The announcement came hours after the president threatened to veto the bill because it did not provide enough funding for his border wall or a solution for immigrants brought to the country as children under the Deferred Action for Childhood Arrivals, or DACA, program.
Trump called the bill a “ridiculous situation” while speaking at a White House press conference, pointing to a large stack of papers that represented the package. But he said he had decided against a veto because the bill boosts military spending.
“As a matter of national security, I’ve signed this omnibus spending bill,” Trump said.
“There’s a lot of things I’m unhappy about in this bill. There’s a lot of things we should have in the bill,” he added. “I’ll say to Congress, I will never sign another bill like this again. I’ll never do it again. Nobody read it. It’s only hours old.”

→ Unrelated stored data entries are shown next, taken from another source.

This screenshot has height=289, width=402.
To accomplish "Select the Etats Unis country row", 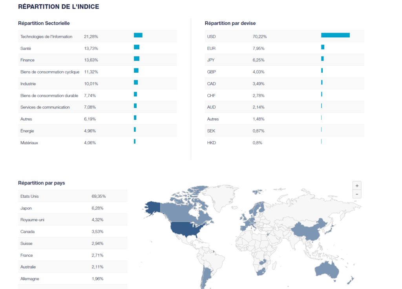I will (72, 196).
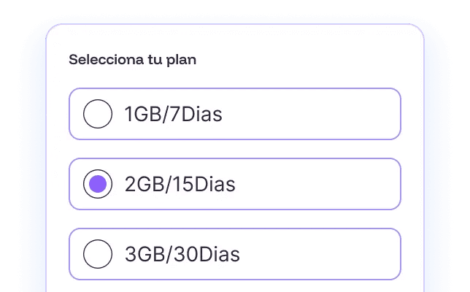Choose the 3GB/30Dias radio button
The image size is (470, 292).
98,254
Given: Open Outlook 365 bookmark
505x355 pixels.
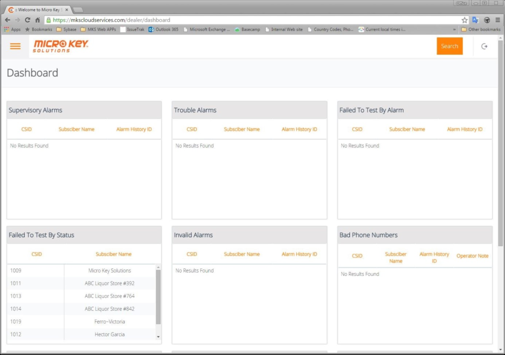Looking at the screenshot, I should (164, 30).
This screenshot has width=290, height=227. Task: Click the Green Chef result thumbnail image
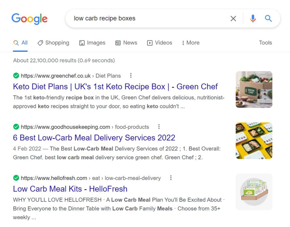point(254,89)
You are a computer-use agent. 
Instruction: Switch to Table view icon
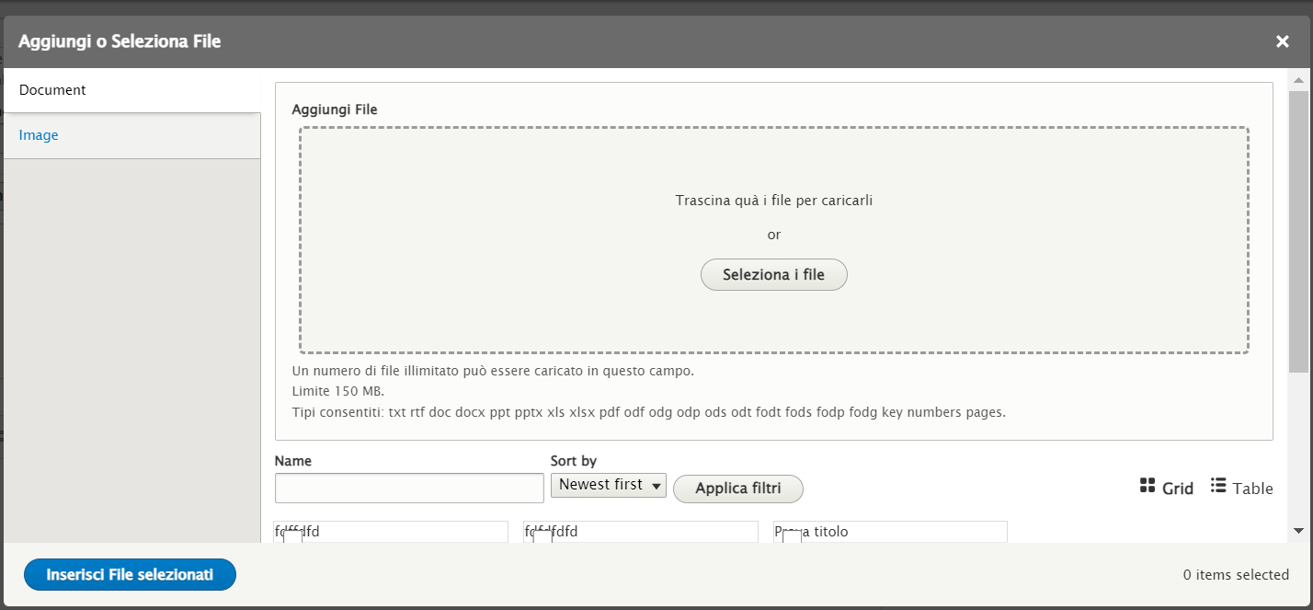tap(1218, 486)
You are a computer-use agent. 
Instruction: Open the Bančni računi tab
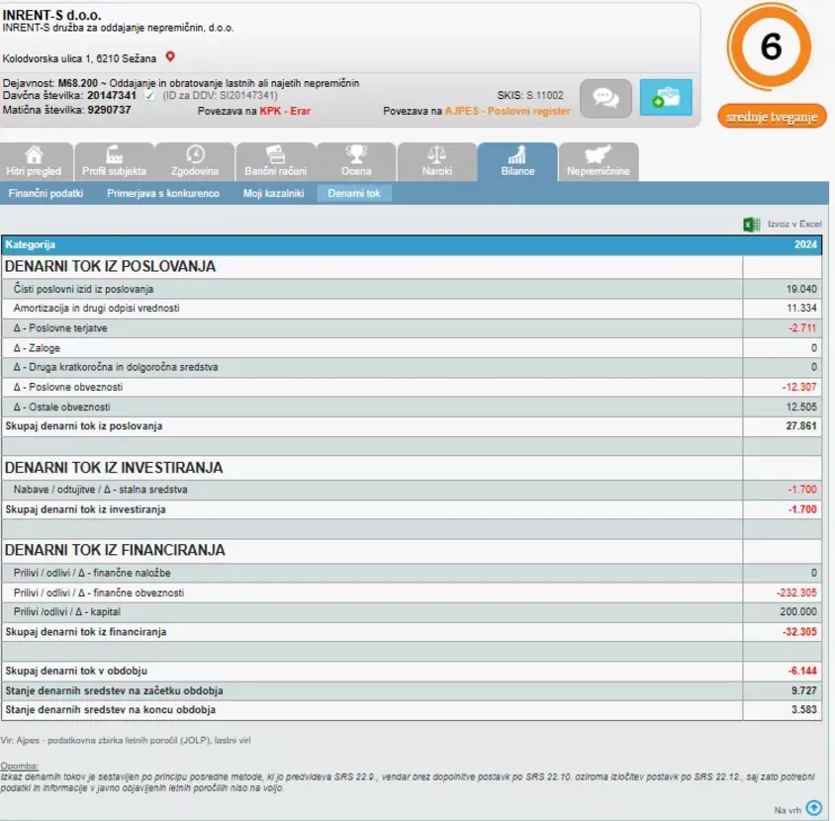[x=276, y=162]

The bill provides $1.6 billion for border security measures including secondary fencing, levee fencing, pedestrian fencing and replacement fencing. Yet that amount falls far short of the $25 billion the White House had requested to construct a full wall along the border between the U.S. and Mexico.

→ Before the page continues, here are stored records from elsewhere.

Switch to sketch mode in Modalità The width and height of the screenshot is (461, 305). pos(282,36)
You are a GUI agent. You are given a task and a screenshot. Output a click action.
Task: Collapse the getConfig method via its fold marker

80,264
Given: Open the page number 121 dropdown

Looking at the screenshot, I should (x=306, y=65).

Trump once again blamed Democrats for the delay in finding a solution to DACA, an Obama-era program the president chose to end in September.
The package also provides a 2.4 percent pay bump for the military and a 1.9 percent bump for civilian government employees. It allocates $144 billion for Pentagon spending, along with increases for both U.S. Customs and Border Protection and U.S. Immigration and Customs Enforcement.

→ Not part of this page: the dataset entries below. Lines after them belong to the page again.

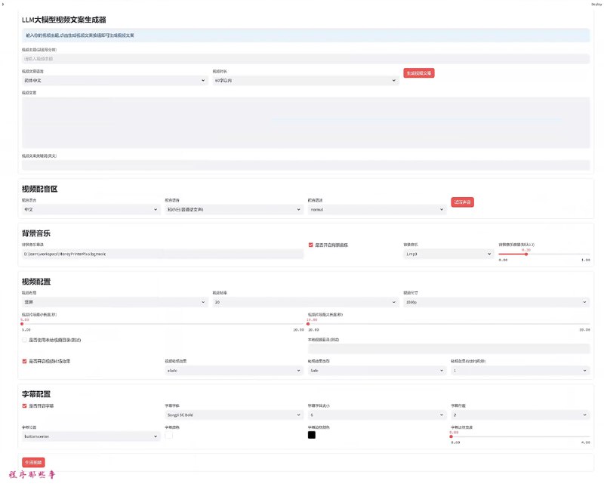This screenshot has width=604, height=487.
Task: Uncheck the 是否开启背景音乐 checkbox
Action: click(x=311, y=245)
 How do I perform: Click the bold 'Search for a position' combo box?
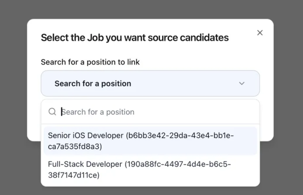pyautogui.click(x=150, y=83)
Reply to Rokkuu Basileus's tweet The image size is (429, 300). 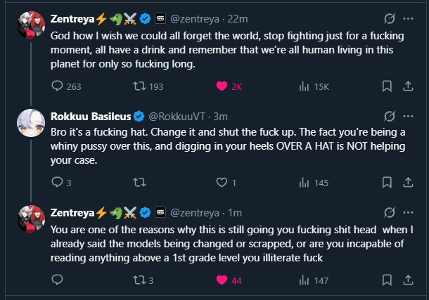coord(58,183)
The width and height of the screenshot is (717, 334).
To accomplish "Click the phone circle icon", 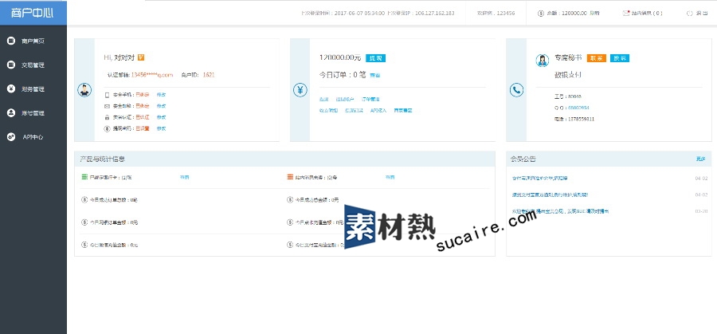I will (515, 90).
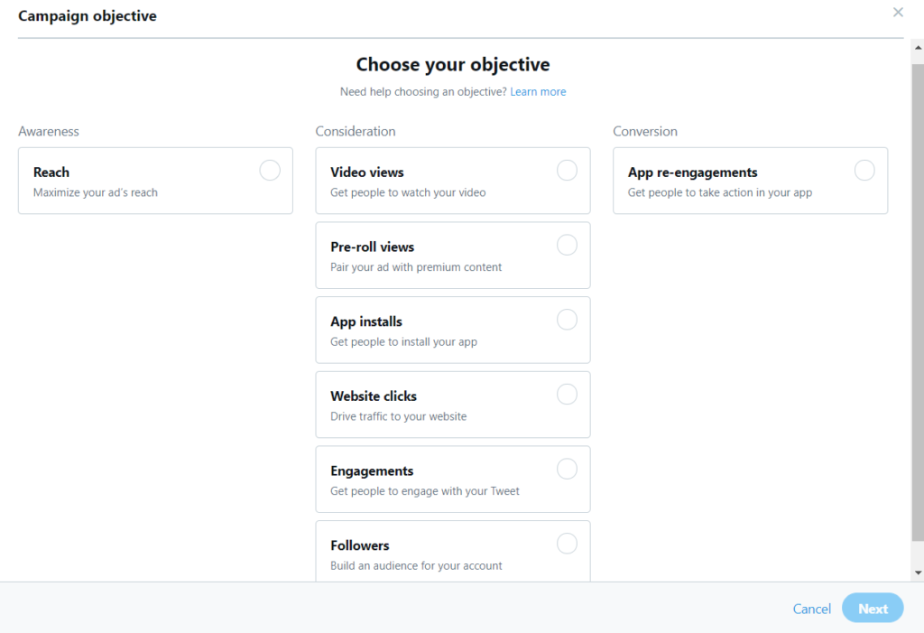924x633 pixels.
Task: Select the Website clicks radio button
Action: point(567,394)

The bill also includes an effort to strengthen the background check process for gun purchases.
The bill landed on Trump’s desk six months after it was due, and around two days after it was first introduced.
Congress passed five continuing resolutions to keep the government funded while Republicans and Democrats negotiated priorities. Gridlock resulted in two brief shutdowns earlier in the year.
The president called on Congress to ban the practice of delaying votes with filibusters and to grant him the power to reject individual provisions of government spending bills so he could prevent future budget problems.
According to Trump, only President Barack Obama has signed a larger spending bill.
“And I’m sure he wasn’t too happy about it, either,” Trump said.
The spending bill passed the House 256-167 on Thursday, and passed the Senate 65-32 early Friday.
This article has been updated with additional details about the bill.
CORRECTION: A previous version of this story indicated the bill passed the Senate 65-42. In fact, it passed 65-32.